*Exercise*:
After reading the data below, copy out every line that contains the word "last".

*Data under study*:
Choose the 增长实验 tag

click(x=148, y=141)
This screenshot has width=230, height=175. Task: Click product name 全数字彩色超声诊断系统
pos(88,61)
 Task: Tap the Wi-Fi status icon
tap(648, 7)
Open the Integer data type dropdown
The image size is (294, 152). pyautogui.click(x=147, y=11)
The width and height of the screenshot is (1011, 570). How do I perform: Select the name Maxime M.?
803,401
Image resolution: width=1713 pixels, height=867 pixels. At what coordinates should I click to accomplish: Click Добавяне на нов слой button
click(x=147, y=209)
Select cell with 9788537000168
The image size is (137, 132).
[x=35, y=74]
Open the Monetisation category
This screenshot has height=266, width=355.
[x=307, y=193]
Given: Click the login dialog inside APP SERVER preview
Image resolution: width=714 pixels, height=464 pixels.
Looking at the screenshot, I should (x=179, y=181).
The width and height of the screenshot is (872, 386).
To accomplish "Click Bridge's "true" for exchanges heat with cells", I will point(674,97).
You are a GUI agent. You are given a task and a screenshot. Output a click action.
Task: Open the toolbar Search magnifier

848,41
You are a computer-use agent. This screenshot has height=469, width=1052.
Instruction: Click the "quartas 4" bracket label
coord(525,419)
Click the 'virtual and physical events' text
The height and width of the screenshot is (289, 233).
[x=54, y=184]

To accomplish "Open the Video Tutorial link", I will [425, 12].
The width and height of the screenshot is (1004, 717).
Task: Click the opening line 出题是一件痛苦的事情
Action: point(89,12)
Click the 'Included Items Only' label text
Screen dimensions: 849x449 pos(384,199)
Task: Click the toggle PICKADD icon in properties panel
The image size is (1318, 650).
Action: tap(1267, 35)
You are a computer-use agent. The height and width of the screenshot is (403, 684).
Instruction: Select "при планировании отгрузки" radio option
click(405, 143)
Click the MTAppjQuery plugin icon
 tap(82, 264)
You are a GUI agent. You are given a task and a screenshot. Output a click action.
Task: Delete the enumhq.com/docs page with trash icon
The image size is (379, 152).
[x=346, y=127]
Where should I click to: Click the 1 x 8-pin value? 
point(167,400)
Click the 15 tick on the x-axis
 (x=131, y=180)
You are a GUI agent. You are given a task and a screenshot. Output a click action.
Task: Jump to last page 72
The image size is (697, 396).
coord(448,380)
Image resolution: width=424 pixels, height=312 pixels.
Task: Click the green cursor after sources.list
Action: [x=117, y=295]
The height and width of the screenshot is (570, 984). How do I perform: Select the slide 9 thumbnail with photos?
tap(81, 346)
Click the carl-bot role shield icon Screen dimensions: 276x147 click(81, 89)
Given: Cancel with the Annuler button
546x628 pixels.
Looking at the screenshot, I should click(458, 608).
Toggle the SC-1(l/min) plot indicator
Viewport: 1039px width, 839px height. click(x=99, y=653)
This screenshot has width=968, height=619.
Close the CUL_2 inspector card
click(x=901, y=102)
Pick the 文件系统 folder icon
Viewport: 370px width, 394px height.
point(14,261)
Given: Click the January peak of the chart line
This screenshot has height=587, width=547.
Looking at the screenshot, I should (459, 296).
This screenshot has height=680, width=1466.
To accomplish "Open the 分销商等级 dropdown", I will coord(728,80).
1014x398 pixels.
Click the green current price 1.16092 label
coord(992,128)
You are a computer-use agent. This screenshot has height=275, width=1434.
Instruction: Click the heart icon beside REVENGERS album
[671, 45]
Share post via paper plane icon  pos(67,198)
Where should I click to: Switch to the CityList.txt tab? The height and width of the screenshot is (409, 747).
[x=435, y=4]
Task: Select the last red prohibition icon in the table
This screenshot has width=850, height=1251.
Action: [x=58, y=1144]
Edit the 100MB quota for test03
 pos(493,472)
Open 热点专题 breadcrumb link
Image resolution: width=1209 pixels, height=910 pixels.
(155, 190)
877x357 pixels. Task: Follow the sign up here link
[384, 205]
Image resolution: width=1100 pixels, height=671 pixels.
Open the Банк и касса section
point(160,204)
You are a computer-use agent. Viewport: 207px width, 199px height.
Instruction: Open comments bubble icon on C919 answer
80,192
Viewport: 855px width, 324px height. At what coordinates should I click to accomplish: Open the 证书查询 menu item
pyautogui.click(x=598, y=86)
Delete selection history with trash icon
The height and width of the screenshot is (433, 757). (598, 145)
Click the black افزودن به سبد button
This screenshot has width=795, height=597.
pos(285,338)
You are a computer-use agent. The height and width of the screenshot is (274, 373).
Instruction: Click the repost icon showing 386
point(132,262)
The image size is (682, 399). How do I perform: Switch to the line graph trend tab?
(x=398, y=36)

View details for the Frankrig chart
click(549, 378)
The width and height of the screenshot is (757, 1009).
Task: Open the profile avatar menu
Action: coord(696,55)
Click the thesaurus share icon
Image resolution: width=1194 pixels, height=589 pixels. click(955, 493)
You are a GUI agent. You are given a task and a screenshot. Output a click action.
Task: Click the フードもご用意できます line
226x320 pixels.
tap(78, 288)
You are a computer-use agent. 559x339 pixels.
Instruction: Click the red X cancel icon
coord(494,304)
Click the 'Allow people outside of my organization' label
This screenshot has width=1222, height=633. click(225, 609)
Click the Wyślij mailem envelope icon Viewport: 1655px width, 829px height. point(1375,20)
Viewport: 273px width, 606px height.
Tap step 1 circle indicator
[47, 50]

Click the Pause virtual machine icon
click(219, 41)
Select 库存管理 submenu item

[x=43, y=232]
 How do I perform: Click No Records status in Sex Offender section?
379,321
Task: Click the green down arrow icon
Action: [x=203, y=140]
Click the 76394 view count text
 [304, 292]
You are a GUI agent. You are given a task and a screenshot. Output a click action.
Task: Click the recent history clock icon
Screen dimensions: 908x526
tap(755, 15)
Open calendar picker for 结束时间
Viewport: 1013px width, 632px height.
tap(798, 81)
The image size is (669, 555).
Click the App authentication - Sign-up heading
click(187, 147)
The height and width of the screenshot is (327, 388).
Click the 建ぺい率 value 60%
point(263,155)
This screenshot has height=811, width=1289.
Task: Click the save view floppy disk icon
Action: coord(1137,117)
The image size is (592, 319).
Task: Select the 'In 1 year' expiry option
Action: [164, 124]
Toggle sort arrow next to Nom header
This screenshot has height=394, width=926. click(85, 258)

*Answer for this exercise*:
Task: Jump to last page 72
Task: Select the last red prohibition icon in the table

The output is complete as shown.